# WHAT YOU SHOULD DO
Would you print all of the records below exactly, without skipping any?

# DATA IN THIS EXERCISE
▬▬▬

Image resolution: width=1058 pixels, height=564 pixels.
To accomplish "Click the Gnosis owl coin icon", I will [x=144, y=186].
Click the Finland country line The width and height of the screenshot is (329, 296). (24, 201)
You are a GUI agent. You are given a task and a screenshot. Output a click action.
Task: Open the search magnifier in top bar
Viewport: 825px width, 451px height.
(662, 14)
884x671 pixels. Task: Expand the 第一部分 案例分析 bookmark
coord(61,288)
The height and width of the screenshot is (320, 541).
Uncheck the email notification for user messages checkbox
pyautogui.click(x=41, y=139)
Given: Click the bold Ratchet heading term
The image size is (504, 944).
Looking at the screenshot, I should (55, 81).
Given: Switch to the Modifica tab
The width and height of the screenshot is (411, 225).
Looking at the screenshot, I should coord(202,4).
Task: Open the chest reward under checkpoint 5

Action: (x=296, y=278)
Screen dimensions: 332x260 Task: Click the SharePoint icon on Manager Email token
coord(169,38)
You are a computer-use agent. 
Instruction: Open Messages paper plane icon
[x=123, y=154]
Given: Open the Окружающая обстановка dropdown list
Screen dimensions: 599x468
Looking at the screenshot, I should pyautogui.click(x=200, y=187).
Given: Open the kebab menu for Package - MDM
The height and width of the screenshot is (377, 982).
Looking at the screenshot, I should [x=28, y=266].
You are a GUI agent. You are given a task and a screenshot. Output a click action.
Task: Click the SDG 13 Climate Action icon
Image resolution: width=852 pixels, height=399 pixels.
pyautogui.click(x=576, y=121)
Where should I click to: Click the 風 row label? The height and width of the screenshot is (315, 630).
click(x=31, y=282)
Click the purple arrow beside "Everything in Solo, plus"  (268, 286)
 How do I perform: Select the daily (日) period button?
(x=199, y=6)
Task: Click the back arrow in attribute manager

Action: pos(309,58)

▬▬▬

# EXPECTED OUTPUT
Image resolution: width=1058 pixels, height=564 pixels.
To accomplish "Click the Gnosis owl coin icon", I will [x=144, y=186].
Click the Finland country line The width and height of the screenshot is (329, 296). (24, 201)
You are a GUI agent. You are given a task and a screenshot. Output a click action.
Task: Open the search magnifier in top bar
Viewport: 825px width, 451px height.
(662, 14)
884x671 pixels. Task: Expand the 第一部分 案例分析 bookmark
coord(61,288)
The height and width of the screenshot is (320, 541).
Uncheck the email notification for user messages checkbox
pyautogui.click(x=41, y=139)
Given: Click the bold Ratchet heading term
The image size is (504, 944).
Looking at the screenshot, I should (55, 81).
Given: Switch to the Modifica tab
The width and height of the screenshot is (411, 225).
Looking at the screenshot, I should coord(202,4).
Task: Open the chest reward under checkpoint 5

Action: (x=296, y=278)
Screen dimensions: 332x260 Task: Click the SharePoint icon on Manager Email token
coord(169,38)
You are a computer-use agent. 
Instruction: Open Messages paper plane icon
[x=123, y=154]
Given: Open the Окружающая обстановка dropdown list
Screen dimensions: 599x468
Looking at the screenshot, I should pyautogui.click(x=200, y=187).
Given: Open the kebab menu for Package - MDM
The height and width of the screenshot is (377, 982).
Looking at the screenshot, I should [x=28, y=266].
You are a GUI agent. You are given a task and a screenshot. Output a click action.
Task: Click the SDG 13 Climate Action icon
Image resolution: width=852 pixels, height=399 pixels.
pyautogui.click(x=576, y=121)
Where should I click to: Click the 風 row label? The height and width of the screenshot is (315, 630).
click(x=31, y=282)
Click the purple arrow beside "Everything in Solo, plus"  (268, 286)
 How do I perform: Select the daily (日) period button?
(x=199, y=6)
Task: Click the back arrow in attribute manager

Action: pos(309,58)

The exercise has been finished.